Force-field accuracy is approximate. AMBER14/TIP3P is a well-validated combination for protein simulation, but forcefield artifacts are real. We report stability metrics (RMSD, contact persistence), not binding energies, because the latter carry systematic errors that can exceed the differences between designs.

Contact occupancy is not bond confirmation. A “candidate salt bridge” at 100% occupancy means the charged residues stay within 4.5 Å throughout the trajectory. Confirming the salt bridge requires checking charge signs, donor–acceptor distances (<3.2 Å), and geometry. Similarly, H-bond candidates need angle validation. The MD persistence data raises confidence but does not replace geometric bond analysis.
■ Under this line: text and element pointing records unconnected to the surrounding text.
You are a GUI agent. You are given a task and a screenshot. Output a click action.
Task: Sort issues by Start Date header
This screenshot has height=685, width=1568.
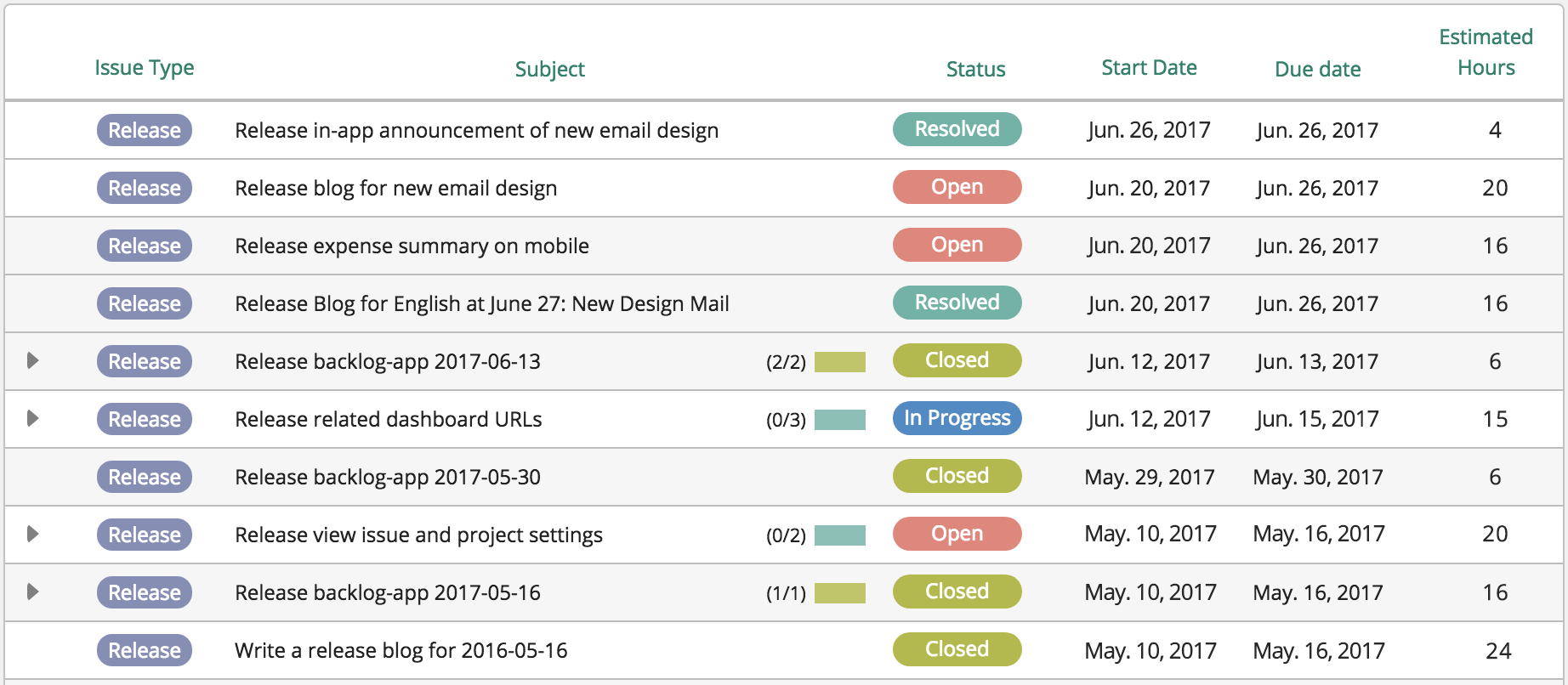pos(1149,68)
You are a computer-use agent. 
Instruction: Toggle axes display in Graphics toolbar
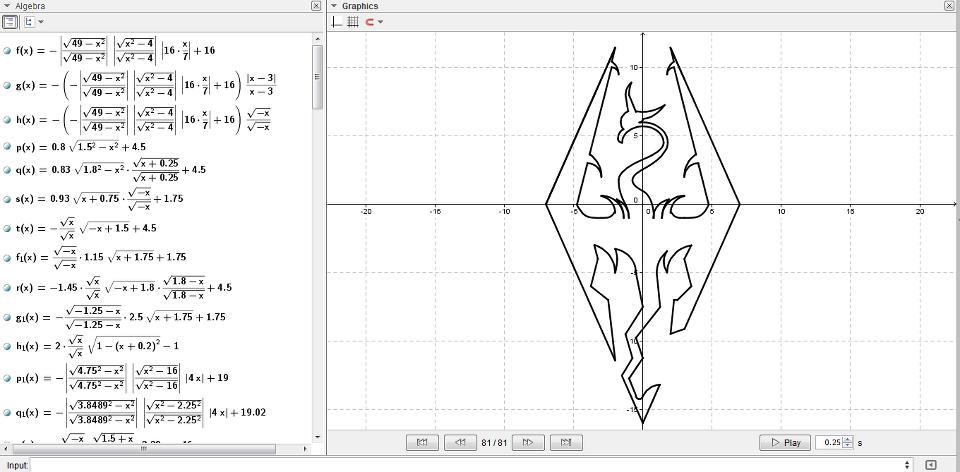point(337,21)
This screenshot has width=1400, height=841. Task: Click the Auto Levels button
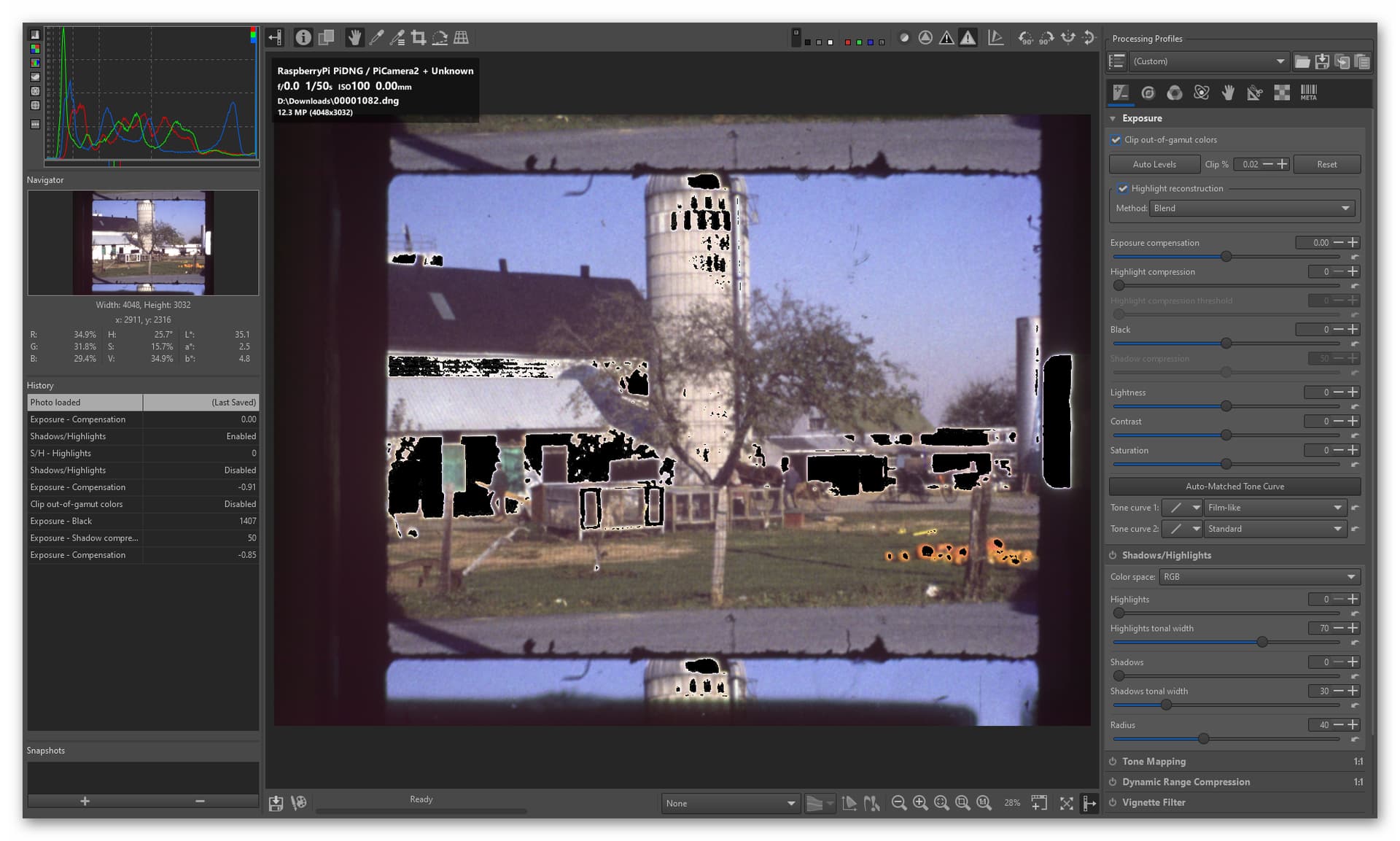coord(1154,164)
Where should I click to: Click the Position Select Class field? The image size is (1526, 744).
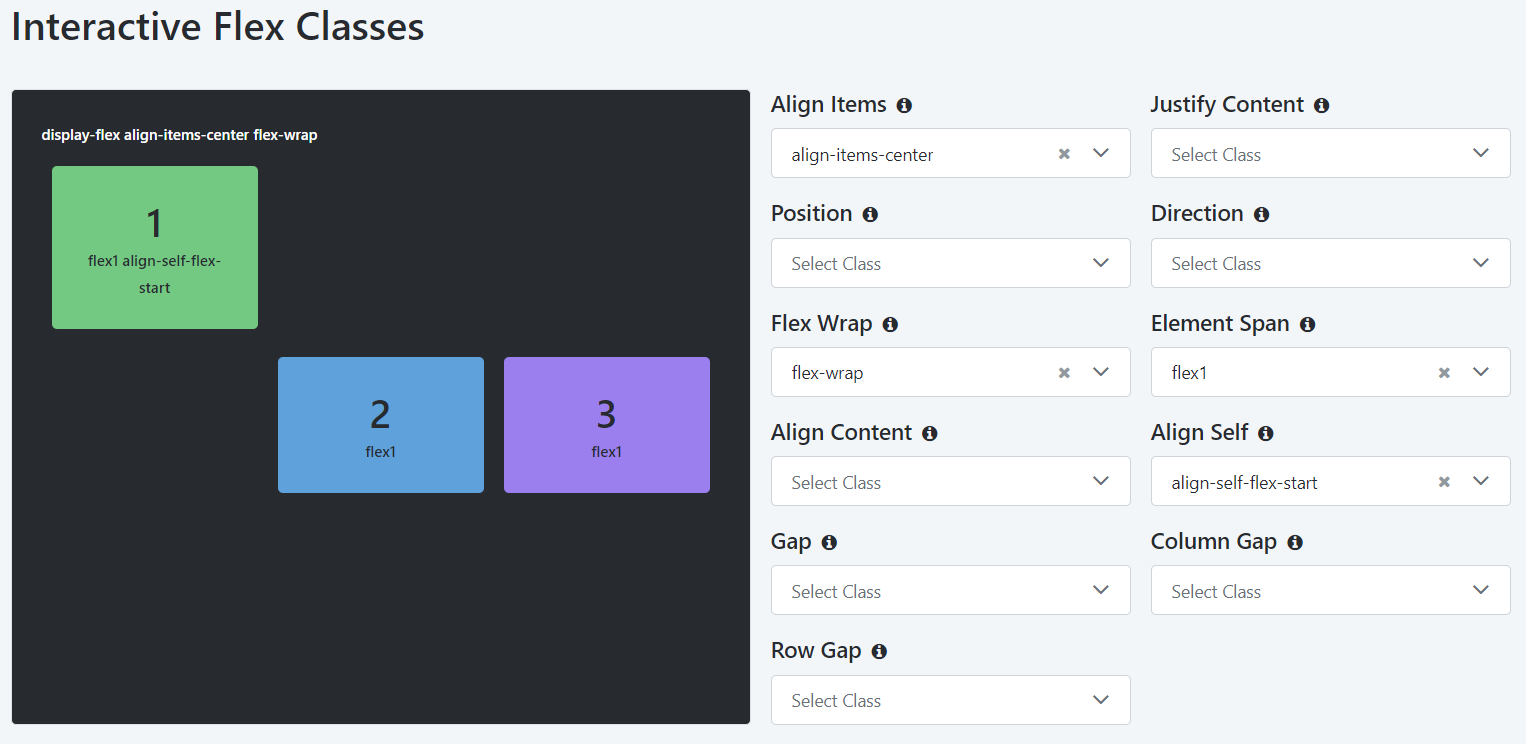tap(950, 263)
Additional interface metrics would strengthen the analysis. Interface RMSD (binder displacement relative to PD-L1 after target alignment), binder–target center-of-mass distance, BSA over time, and fraction of original contacts retained would provide a more complete picture of interface behavior. These analyses are implemented in the MD extensions notebook (08b) and can be applied to future design batches.

Where this sits in the workflow

Generate backbones Design sequences Structure filter Interface fingerprinting Minimize & MD Affinity scoring Experimental validation

Appendix: definitions & methodology

Binder RMSD: backbone Cα RMSD of the binder chain aligned to the binder’s own starting-frame coordinates. Measures fold stability, not interface drift.

Radius of gyration (Rg): mass-weighted Rg of the binder chain. Monitors compactness; an unfolding event would produce a rising Rg.

Residue contact count: number of binder–PD-L1 residue pairs with any heavy atom within 4.5 Å, using MDTraj compute_contacts with scheme="closest-heavy" and periodic boundary conditions.

Contact occupancy: fraction of production frames in which a given residue pair is in contact (<4.5 Å). Occupancy of 1.0 means the contact is present in every saved frame.

Maximum residence time: longest continuous stretch (in ps) during which a contact remains unbroken.

Interaction type labels: residue-class compatibility labels inherited from Part 3. MD occupancy increases plausibility but does not confirm bond formation without geometric validation.

References

  1. Eastman, P. et al. OpenMM 7: Rapid development of high performance algorithms for molecular dynamics. PLOS Comput. Biol. 13, e1005659 (2017).
  2. Maier, J.A. et al. ff14SB: Improving the accuracy of protein side chain and backbone parameters from ff99SB. J. Chem. Theory Comput. 11, 3696–3713 (2015).
  3. McGibbon, R.T. et al. MDTraj: a modern open library for the analysis of molecular dynamics trajectories. Biophys. J. 109, 1528–1532 (2015).
  4. PDB 4ZQK: native PD-1/PD-L1 interface reference.